"Au-delà des initiatives innovantes qui émergent dans l’écosystème du capital-risque actuel, il est indispensable de repenser le modèle d’investissement", estime Claire Pernet, associée en charge de la sustainability chez Roland Berger à l’issue de son étude sur le rôle des du capital-risque dans la lutte contre le dérèglement climatique. Le cabinet, associé à Station F, a en effet interrogé des gestionnaires de fonds français et européens représentant un total de 92 milliards de d’euros investis, et mené 24 entretiens qualitatifs.

Le premier constat de l’étude est pourtant positif : les fonds de capital-risque ont entrepris une mue, puisque 88 % des répondants ont constaté une augmentation significative de la sensibilisation aux questions environnementales au sein de leur société, et 65 % des fonds interrogés expliquent avoir intégré les critères d’impact climatique dans leur documentation d’investissement.

8 000 milliards d’euros d’investissement nécessaires d’ici à 2030

Pour Pierre Abadie, Group Climate Director de la société de gestion Tikehau, cette prise de conscience est également palpable du côté des LPs et des investisseurs. "Depuis 2018 et le lancement de notre premier fonds dédié au climat et à la décarbonation, les connaissances sur le sujet ont évolué très sensiblement. Aujourd’hui, tout le monde est à jour sur les risques liés au changement climatique, il y a beaucoup moins de pédagogie à faire", constate-t-il.

Cette prise de conscience est bienvenue, alors que selon l’Union européenne, 8 000 milliards d’euros d’investissement dans la transition écologique seront nécessaires d’ici à 2030, dont la majeure partie proviendra de capitaux privés. "Les sociétés de capital-risque seront donc en première ligne, à la fois poussées par la réglementation et par les jeunes générations, soucieuses des enjeux climatiques", explique l’étude de Roland Berger et Station F.

Un rôle d’influence

L’étude souligne que les fonds participent à ce mouvement non seulement via leurs investissements, mais également grâce à leur influence : "membres des boards des entreprises de leur portefeuille, ils ont la capacité d’orienter le développement et d’y insuffler les meilleures pratiques.".

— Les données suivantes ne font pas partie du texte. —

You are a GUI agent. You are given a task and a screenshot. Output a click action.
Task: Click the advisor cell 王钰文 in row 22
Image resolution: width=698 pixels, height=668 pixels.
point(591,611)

Sur ce levier de l’influence, deux fonds français sont cités en exemple : Serena, "dont les “operating partners” sont prêts à adresser de front ces sujets" et XAnge, "dont les startup success managers aident opérationnellement les startups de son portefeuille, y compris sur les sujets durabilité". Xange a en outre lancé un “Climate Fellowship” pour faire émerger la future génération d’entrepreneurs du secteur des Climate Tech.

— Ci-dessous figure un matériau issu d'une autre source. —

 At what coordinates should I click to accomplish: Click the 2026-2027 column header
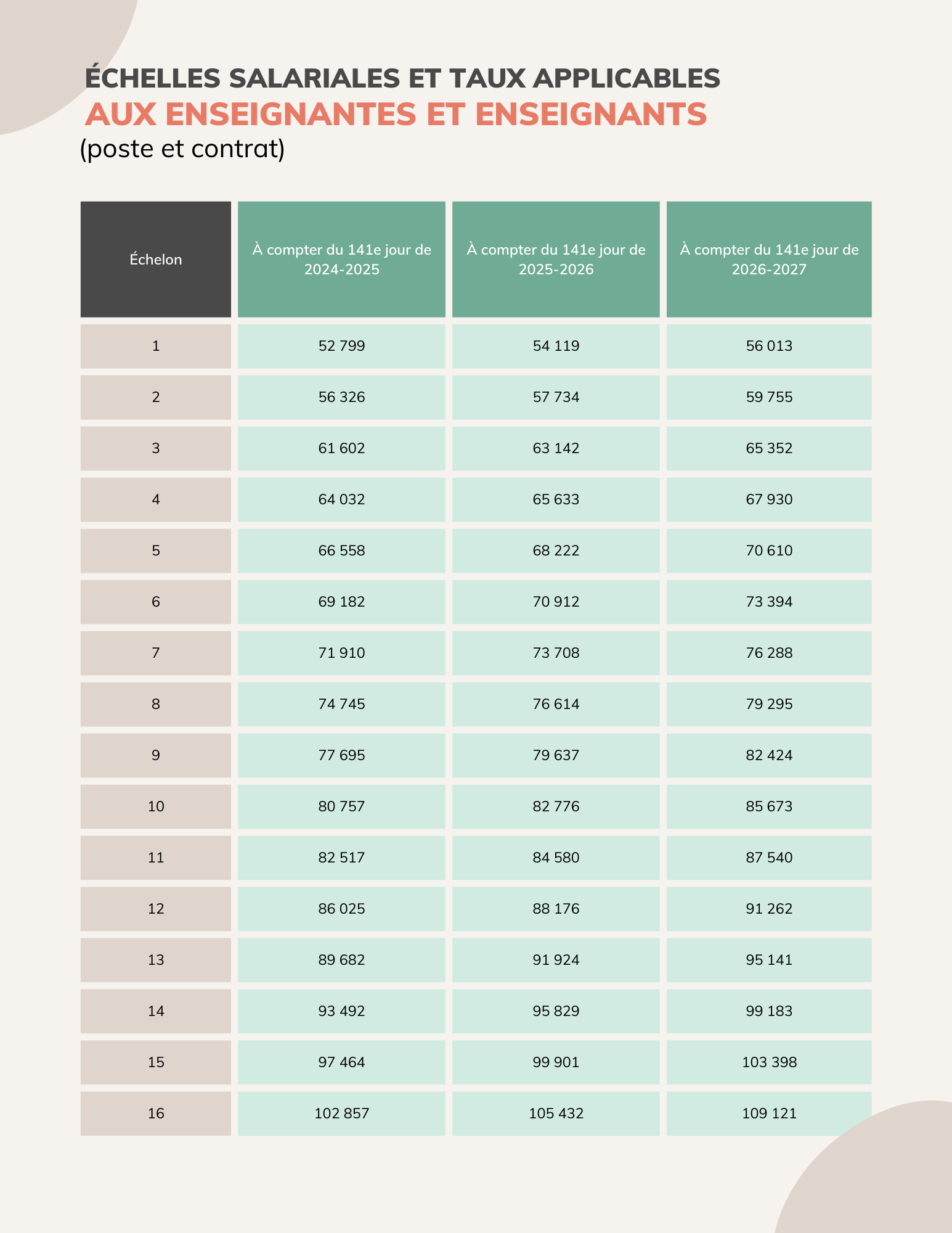coord(769,260)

Repenser les modèles d’investissement

Derrière le fléchage des investissements et la mise en place de meilleures pratiques, il reste un défi structurel de taille à relever pour les fonds VC : "l’adaptation du modèle actuel du venture-capital à la lutte contre le dérèglement climatique.". Comme l’explique Claire Pernet : "réaliser le tournant écologique de l’écosystème technologique, c’est comprendre que ces innovations nécessitent, pour la majorité, un temps long de recherche et développement et qu’elles doivent être soutenues avant, pendant et après cette longue période.".

Face aux enjeux du climat et constatant un “gap de financement” sur le marché, Tikehau a par exemple pris le parti de se concentrer sur les stratégies de décarbonation à l’échelle, plutôt que d’investir sur des technologies innovantes, certes prometteuses, mais dont l’impact est moins immédiat. Pour avoir un impact, la société de gestion privilégie ainsi le canal du Private Equity classique plutôt que le capital-risque. "Un biais mental nous amène à penser qu’une technologie va résoudre le problème, mais en réalité, c’est un ensemble de technologies qui doivent être mises en oeuvre. C’est pour cela que nous avons décidé d’adopter une approche systémique, en cherchant à décarboner des chaînes de valeur, plutôt que de financer des innovations de rupture", explique Pierre Abadie.

Du côté des VC, de premiers fonds evergreen (qui n’ont pas de date de clôture et qui peuvent donc s’adapter au cycle d’innovation durable), ont ainsi déjà vu le jour, mais "ils ne sont encore qu’une petite poignée en France, ce qui freine la croissance des investissements durables", regrette l’étude de Roland Berger et Station F dans sa conclusion.